Jungscharen auf dem Bundesplatz

"Wir sind auch Jugend und Sport!" Am Samstag, 1. Juli, haben über tausend Kinder, Jugendliche und Erwachsene auf dem Bundesplatz in Bern für die Förderung christlicher Jugendarbeit mit J+S-Geldern demonstriert. Zwei Nationalräte machten deutlich, dass Sinn- und Glaubensfragen in die Jugendarbeit gehören.

Mehrere Organisationen waren im März vom Bundesamt für Sport (BASPO) aus dem staatlichen Förderprogramm ausgeschlossen worden.* Proteste beim Bundesrat, eine Online-Petition mit 26‘000 Unterschriften und Vorstösse im Parlament führten dazu, dass das VBS Hand bot zu einem Runden Tisch, unter anderem mit Vertretern der Bundesämter BASPO und BSV, Marianne Streiff (EVP) und Philipp Hadorn (SP) und Andi Bachmann-Roth von der Schweizerischen Evangelischen Allianz (SEA).

Lösung in Sicht
An einer von den Ämtern vorgeschlagenen Lösung wird gearbeitet.

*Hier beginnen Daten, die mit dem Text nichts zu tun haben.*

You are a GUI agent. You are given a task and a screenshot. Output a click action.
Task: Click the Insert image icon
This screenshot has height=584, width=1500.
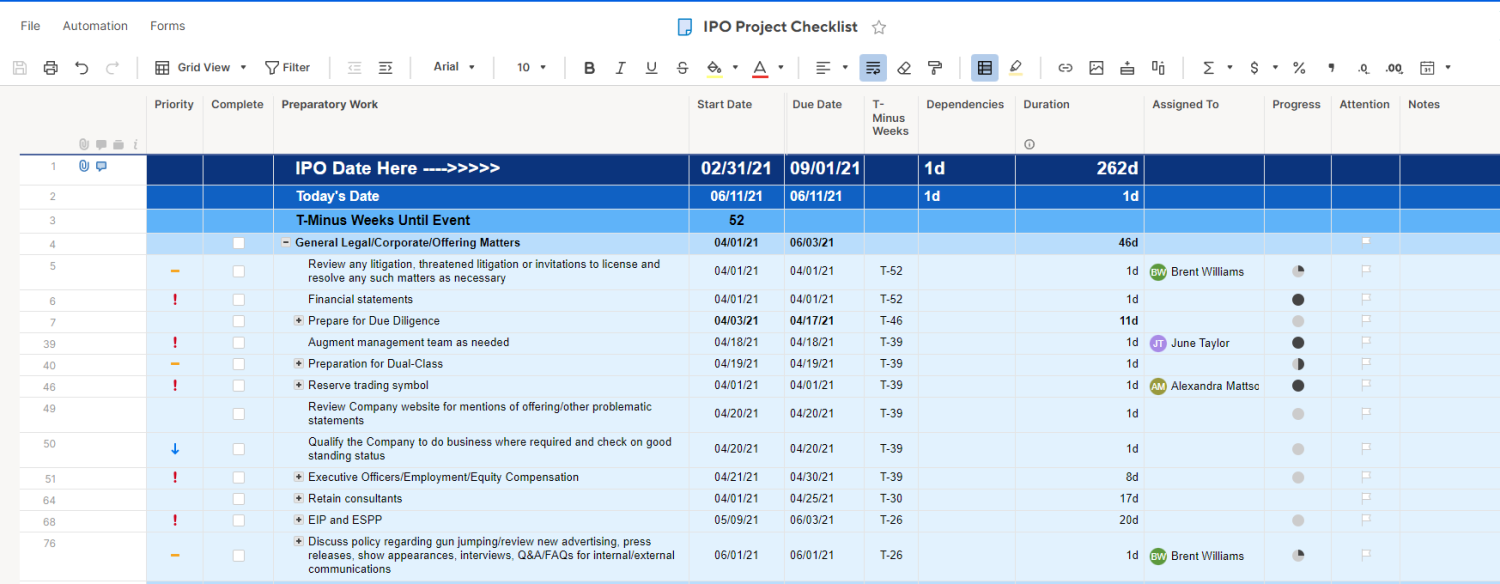point(1096,68)
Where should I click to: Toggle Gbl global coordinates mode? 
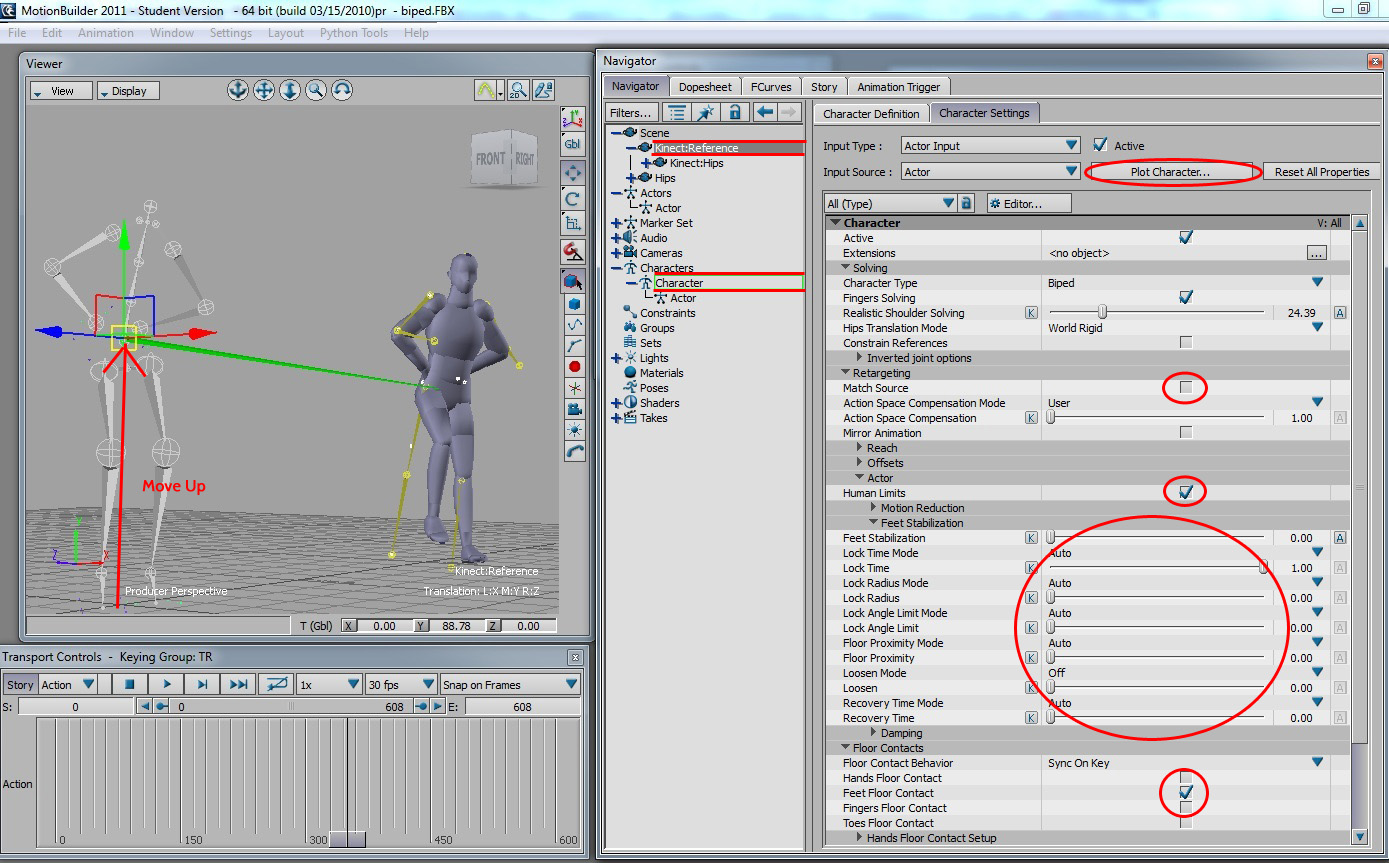pos(573,142)
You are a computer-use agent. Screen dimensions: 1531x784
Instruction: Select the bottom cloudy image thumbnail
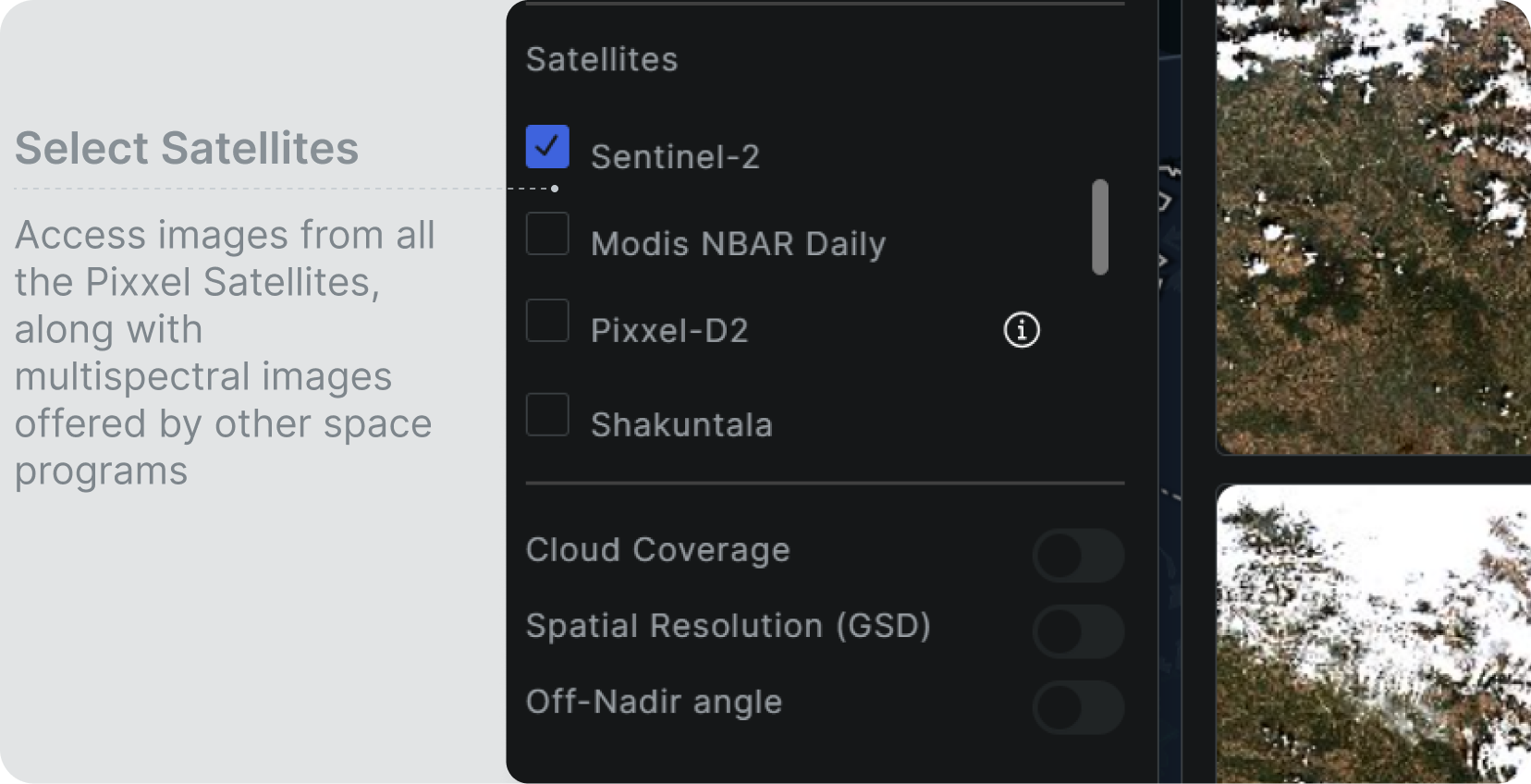[1373, 634]
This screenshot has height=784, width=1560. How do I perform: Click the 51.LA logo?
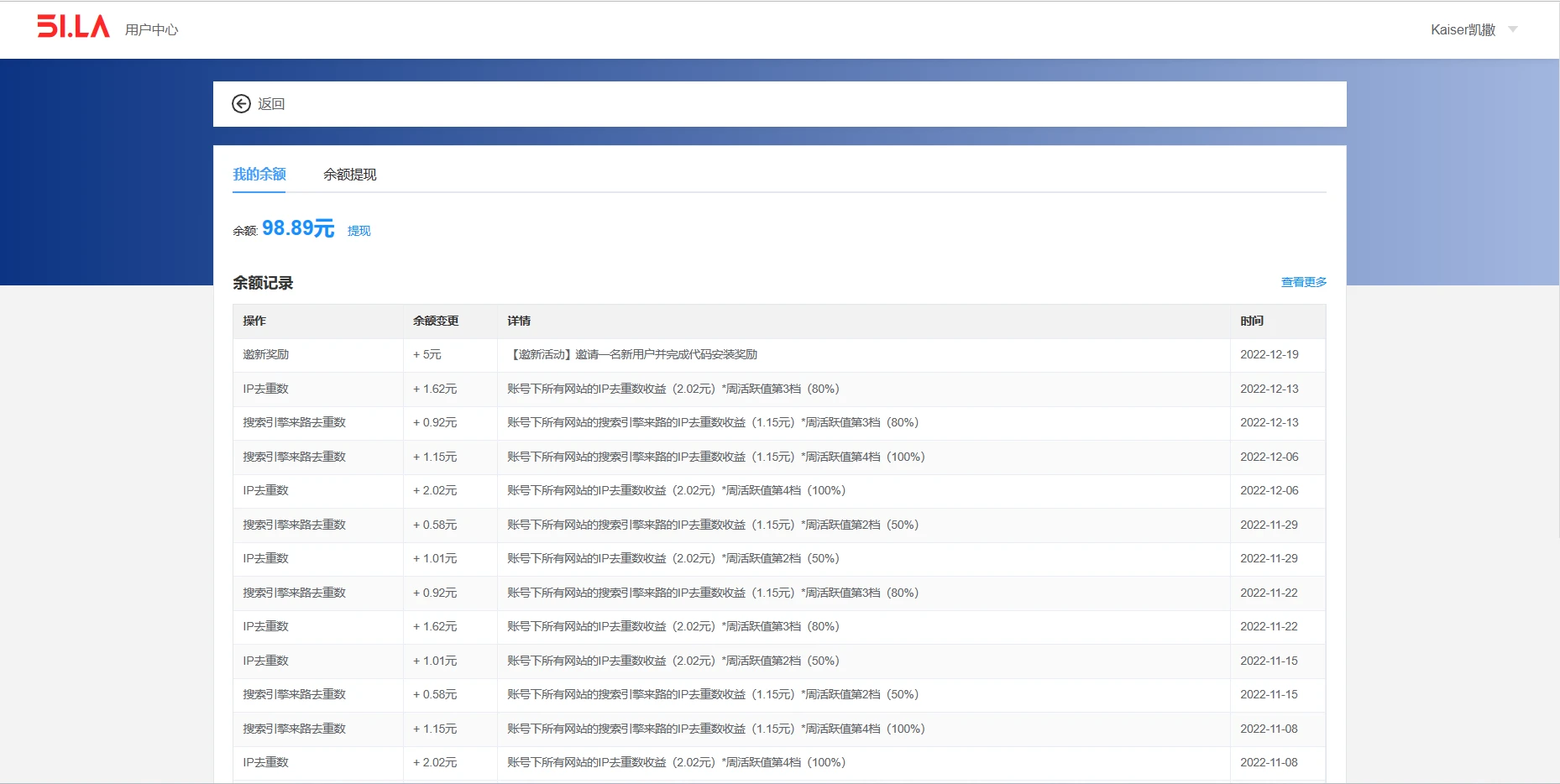[73, 27]
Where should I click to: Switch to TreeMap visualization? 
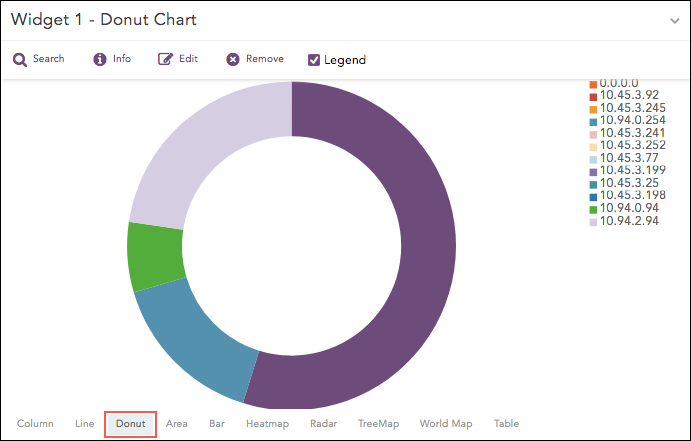point(379,424)
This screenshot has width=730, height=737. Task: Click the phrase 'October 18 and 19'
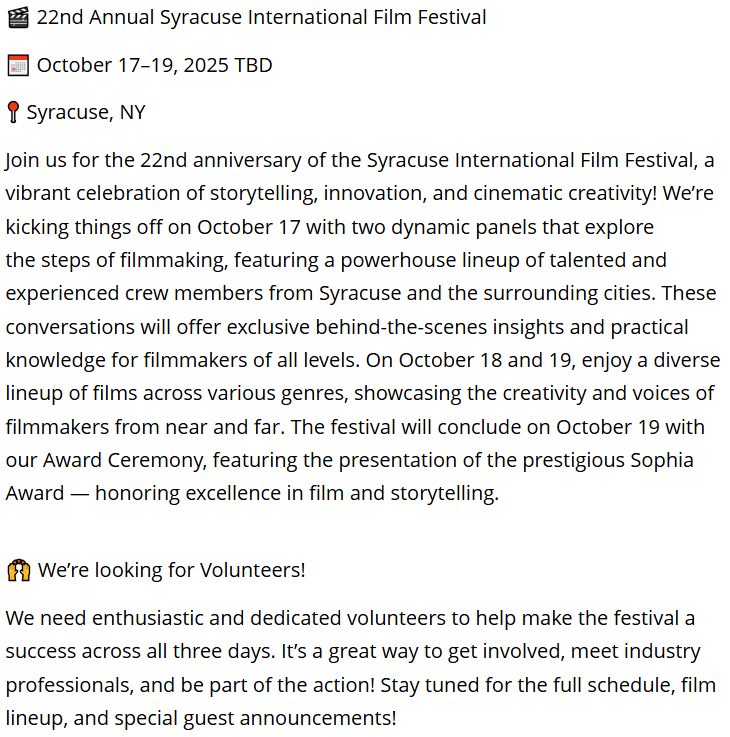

Die christlichen Jugendverbände haben beschlossen, darauf einzutreten. Das BASPO fordert die Gründung eines Dachverbands der christlichen Jugendverbände und dass die einzelnen Jungscharen sich als Vereine konstituieren. Gleichzeitig muss der Dachverband die Richtlinien der Ethik-Charta im Sport unterschreiben.

Auf dem Bundesplatz präsentierte sich die EVP-Nationalrätin Marianne Streiff als überzeugte Jungschärlerin. Sie unterstütze diese ganzheitlich ausgerichtete Jugendarbeit voll und ganz. SP-Nationalrat Philipp Hadorn bezeichnete die Nächstenliebe als zentralen Wert des christlichen Glaubens. Christliche Jugendarbeit erfahre durch den Glauben an das Vorbild Jesus Christus einen Mehrwert und sei eine wertvolle Grundlage für die individuelle Persönlichkeitsentwicklung: "Ihr seid ein wertvoller Teil unserer Gesellschaft, eure Tätigkeit ist engagierte Freiwilligenarbeit. BASPO und VBS haben dies verstanden."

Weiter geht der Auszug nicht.